L’UDC marque le pas. Pour la seconde fois depuis avril, la formation populiste recule dans le baromètre GfS/SSR, dont Le Temps est partenaire. Il y a désormais peu de chances qu’elle atteigne son objectif déclaré de 30% des voix aux élections fédérales du 23 octobre. Avec 27,4% des intentions de vote, l’UDC est en dessous de son score de 2007 (28,9%). Si cette tendance se confirmait dans les urnes, elle constituerait une rupture majeure – le coup d’arrêt à 20 ans de progression ininterrompue, et d’emprise croissante du parti blochérien sur la politique suisse.

Cette tendance est d’autant plus remarquable que, selon le sondage, la thématique de l’immigration reste en tête des préoccupations des Suisses.
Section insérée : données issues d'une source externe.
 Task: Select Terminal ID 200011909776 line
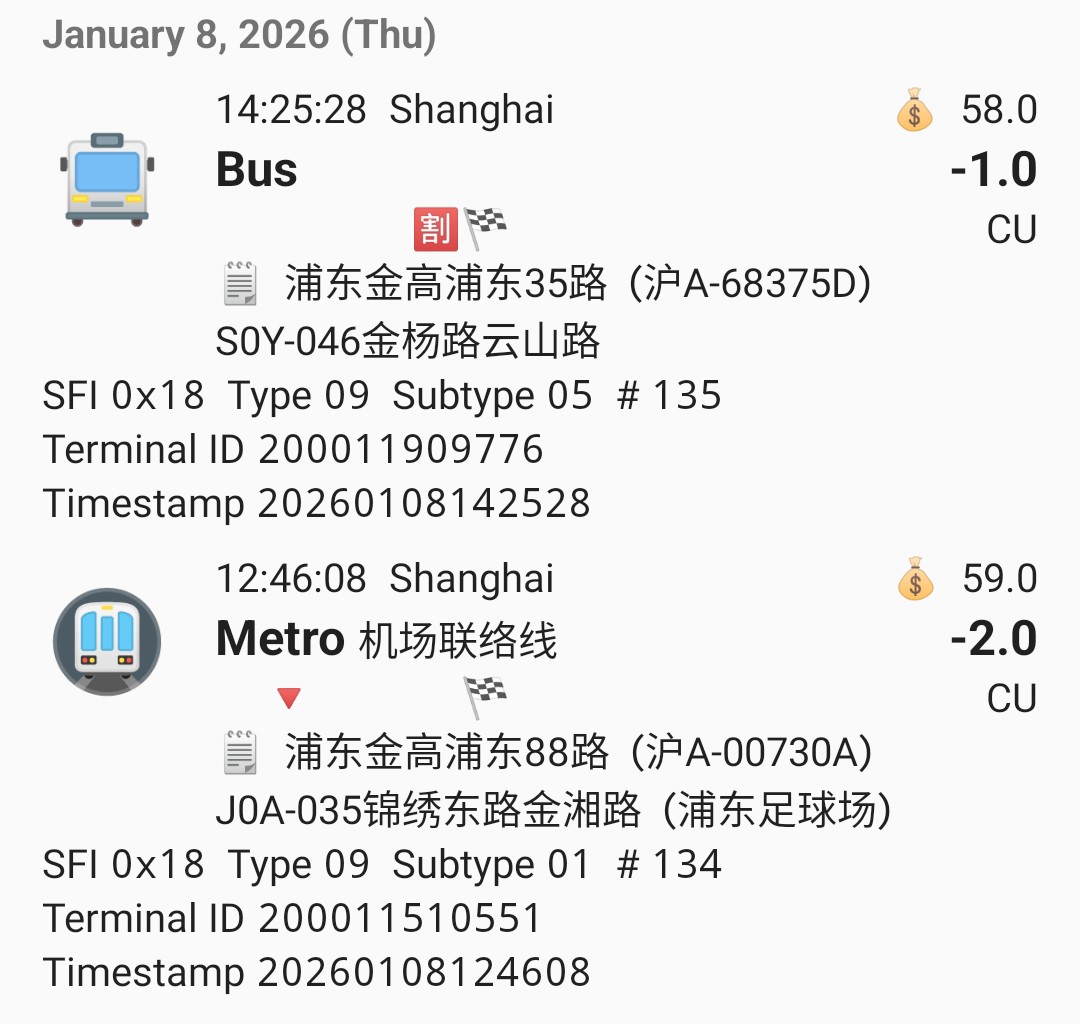pos(293,449)
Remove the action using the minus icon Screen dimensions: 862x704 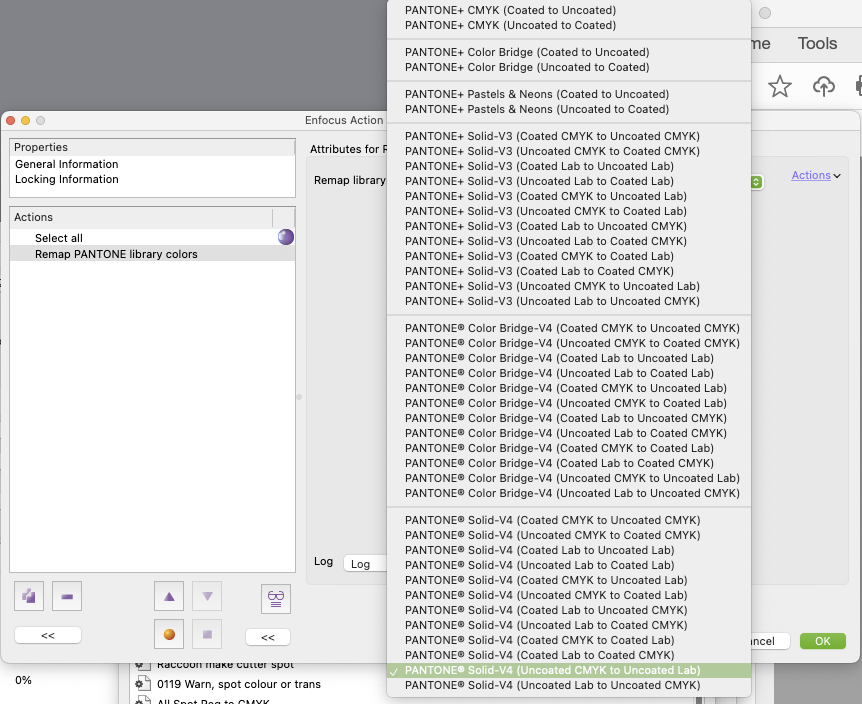66,597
Mais l’UDC a commis des erreurs ces derniers mois. Fixer comme but la conquête d’un tiers de l’électorat, ou davantage, donnait l’impression que le parti convoite une forme d’hégémonie – une attitude très peu helvétique. Dans la même veine, faire mine de préparer la sécession de la Suisse centrale en cas d’adhésion à l’UE, ou l’annexion, certes démocratique, des provinces limitrophes de pays voisins, trahissait tout à la fois une vision du monde fruste et une légèreté puérile, irresponsable.
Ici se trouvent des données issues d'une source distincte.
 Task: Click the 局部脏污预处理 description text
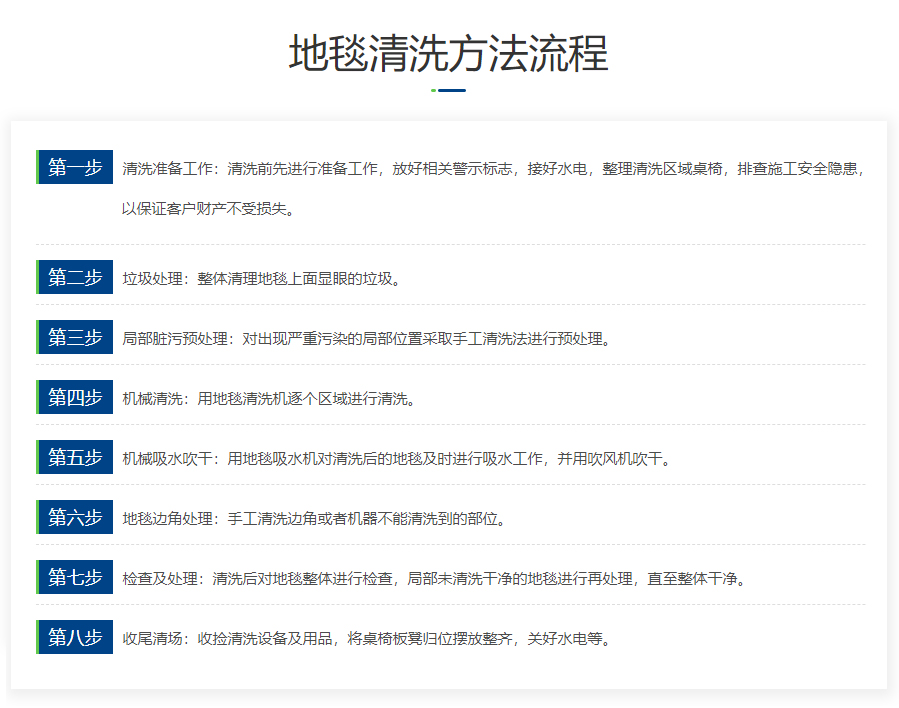(366, 339)
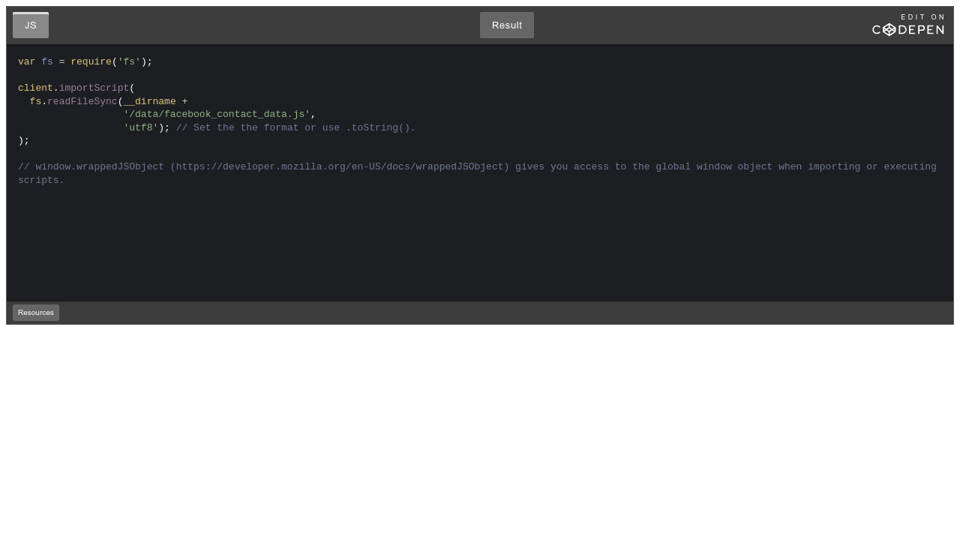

On retrouve ces ingrédients dans son initiative contre «l’immigration massive», qui remet en cause la libre circulation des personnes avec l’Union européenne. Compromettre un élément fondamental du succès récent de la Suisse, sous le simple slogan «il n’y a qu’à renégocier», a éloigné le parti des milieux économiques et pourrait lui coûter des voix.
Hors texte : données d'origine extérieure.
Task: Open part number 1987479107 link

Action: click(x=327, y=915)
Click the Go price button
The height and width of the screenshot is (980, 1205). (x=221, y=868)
Mais les adversaires de l’UDC auraient tort de se réjouir trop tôt. Elle restera le premier parti au soir du 23 octobre, son appétit pour un second siège au Conseil fédéral demeurera intact et – sur le plan de l’arithmétique – légitime. Ses valeurs se sont largement diffusées, comme en témoignent l’étiolement du sentiment proeuropéen et le durcissement de la société sur les questions d’asile. Enfin, le ralentissement économique dû aux troubles monétaires n’a pas encore déployé ses effets. Lorsqu’ils seront là, on ne peut exclure une radicalisation de l’opinion qui redonnerait des ailes à l’UDC.